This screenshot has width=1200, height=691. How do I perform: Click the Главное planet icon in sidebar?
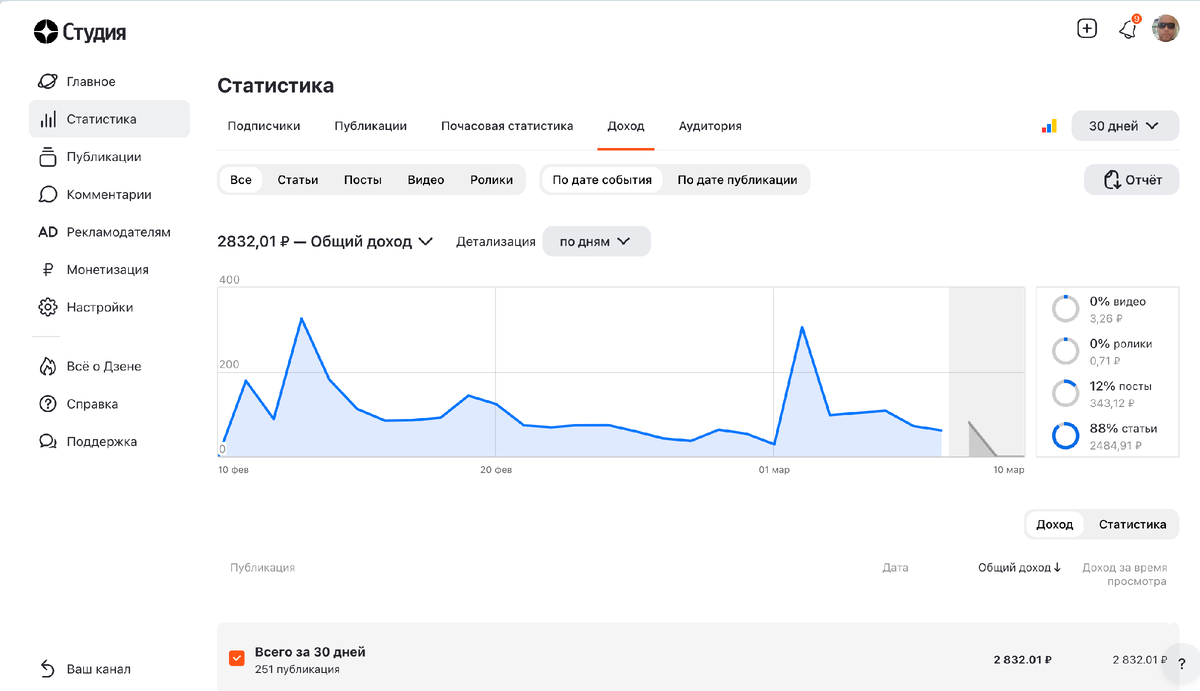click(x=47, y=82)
--*--
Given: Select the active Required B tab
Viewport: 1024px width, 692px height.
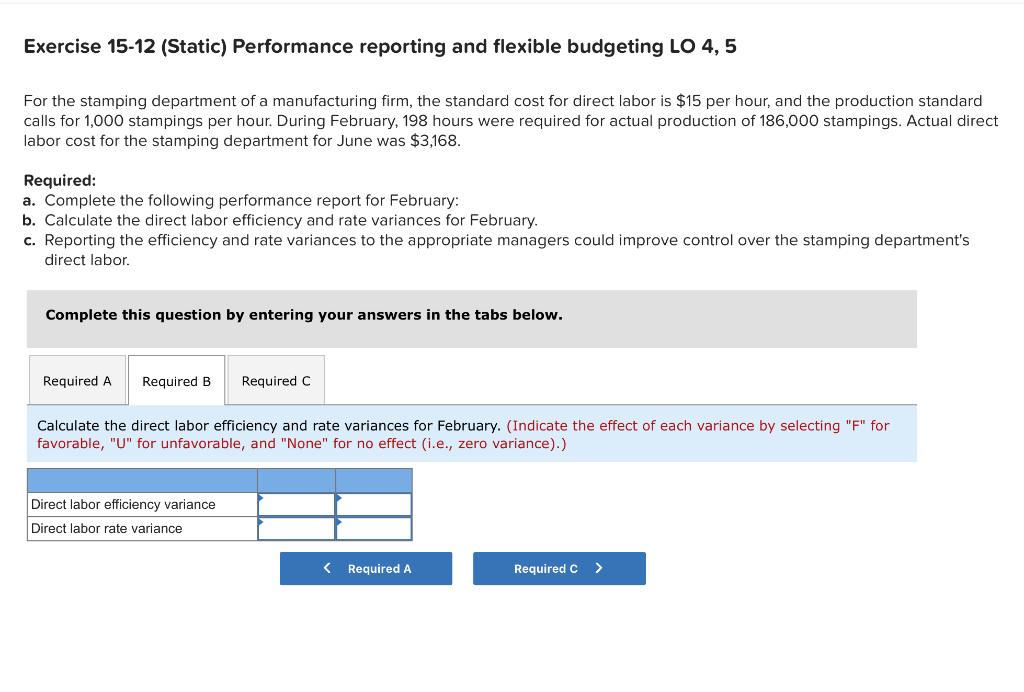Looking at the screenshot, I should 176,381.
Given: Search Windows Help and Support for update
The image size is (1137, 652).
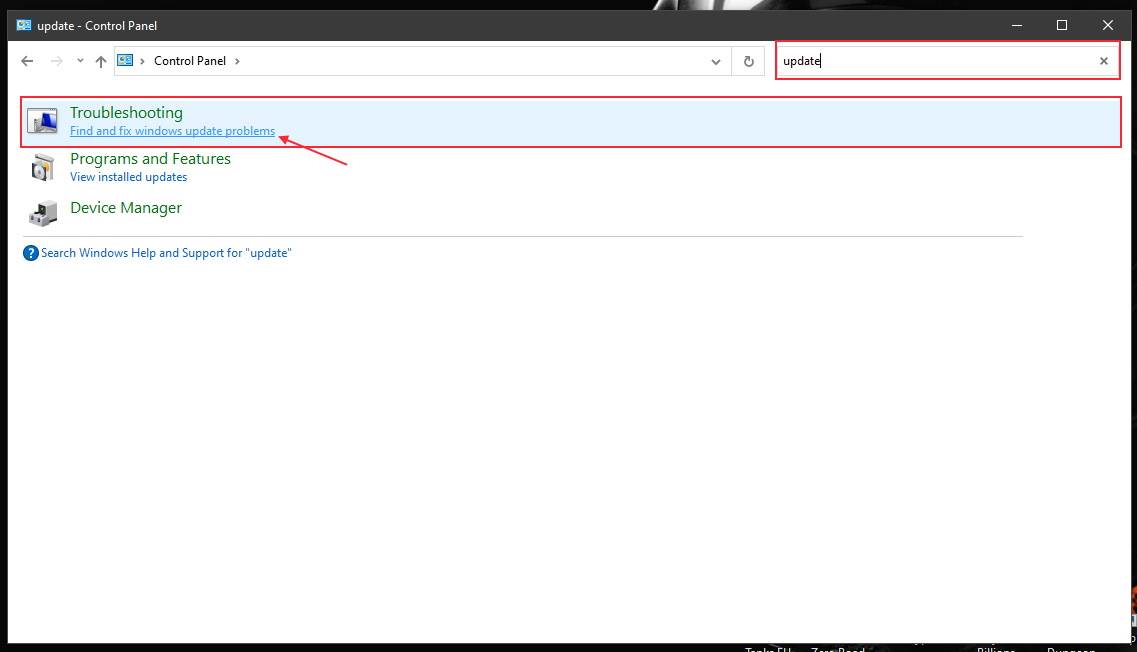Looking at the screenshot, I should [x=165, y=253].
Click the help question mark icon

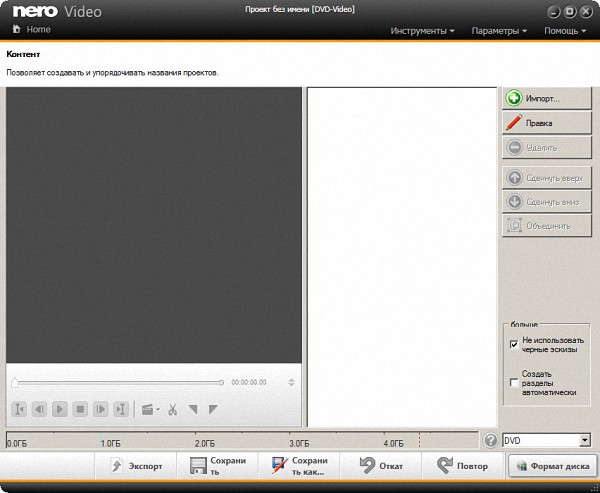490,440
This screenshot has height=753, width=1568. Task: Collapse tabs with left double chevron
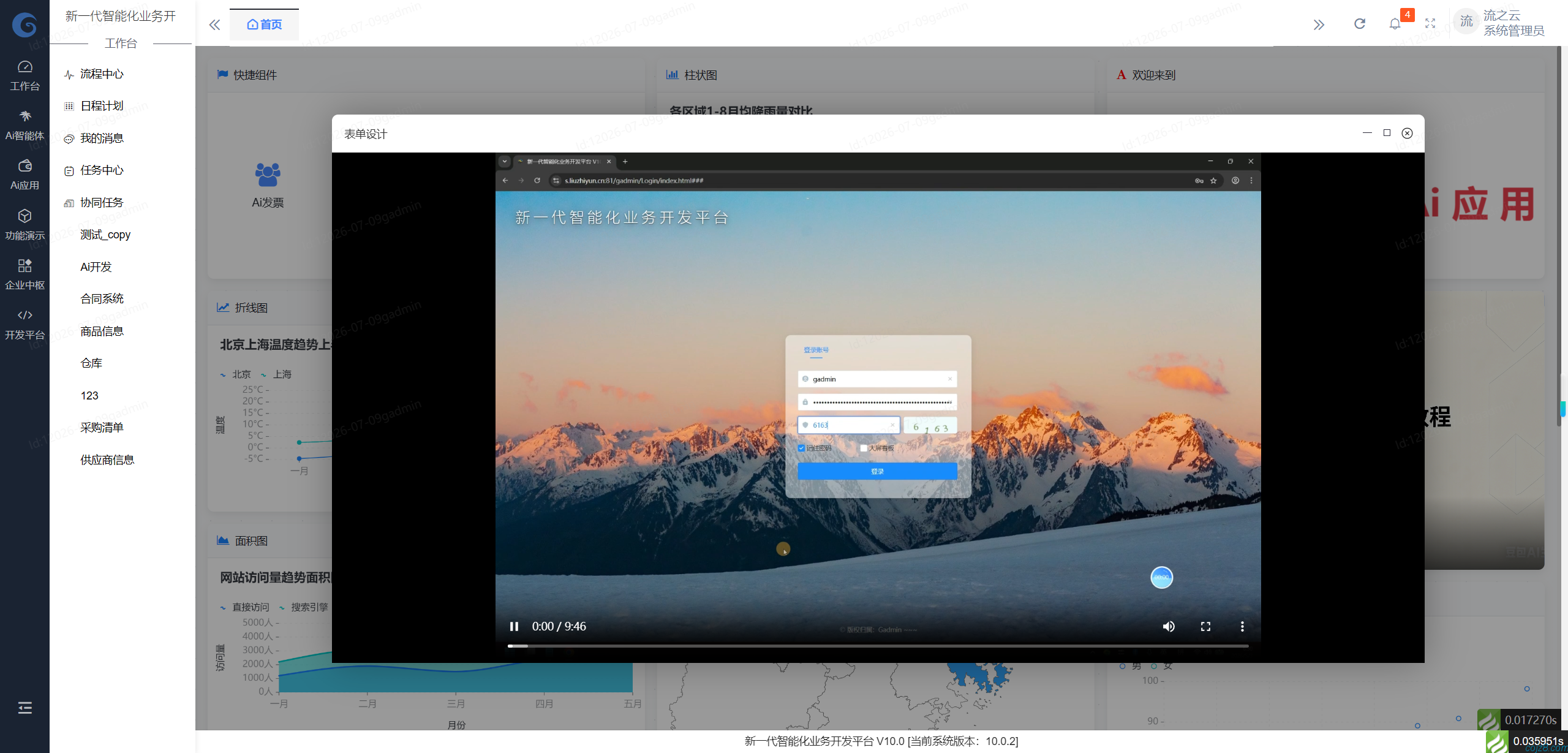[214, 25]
--*--
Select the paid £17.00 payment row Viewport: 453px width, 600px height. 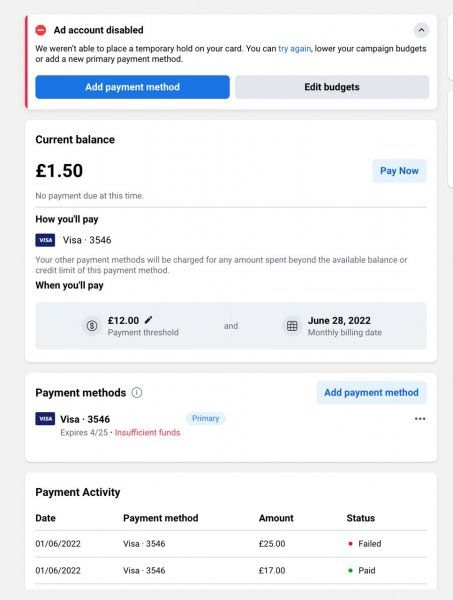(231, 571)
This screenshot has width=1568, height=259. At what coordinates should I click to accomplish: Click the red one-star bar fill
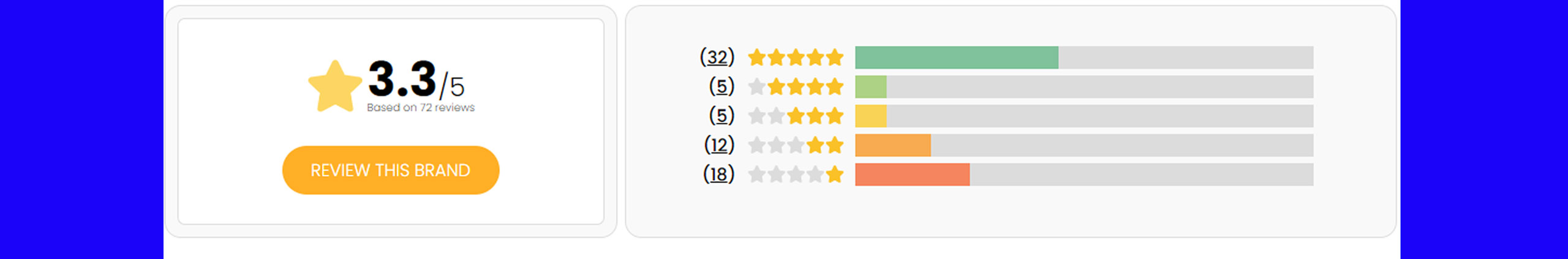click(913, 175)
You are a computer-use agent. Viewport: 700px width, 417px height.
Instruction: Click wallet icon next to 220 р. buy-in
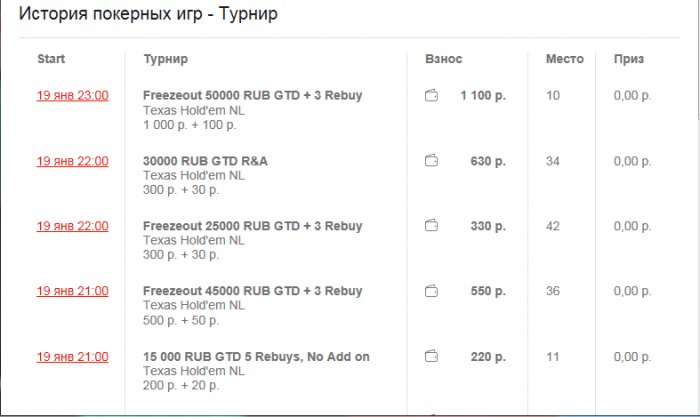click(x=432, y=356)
--*--
WORK ITEM – Say the number of lines in the records above that include the string "Given", and no more.

OUTPUT FOR THIS TASK – 2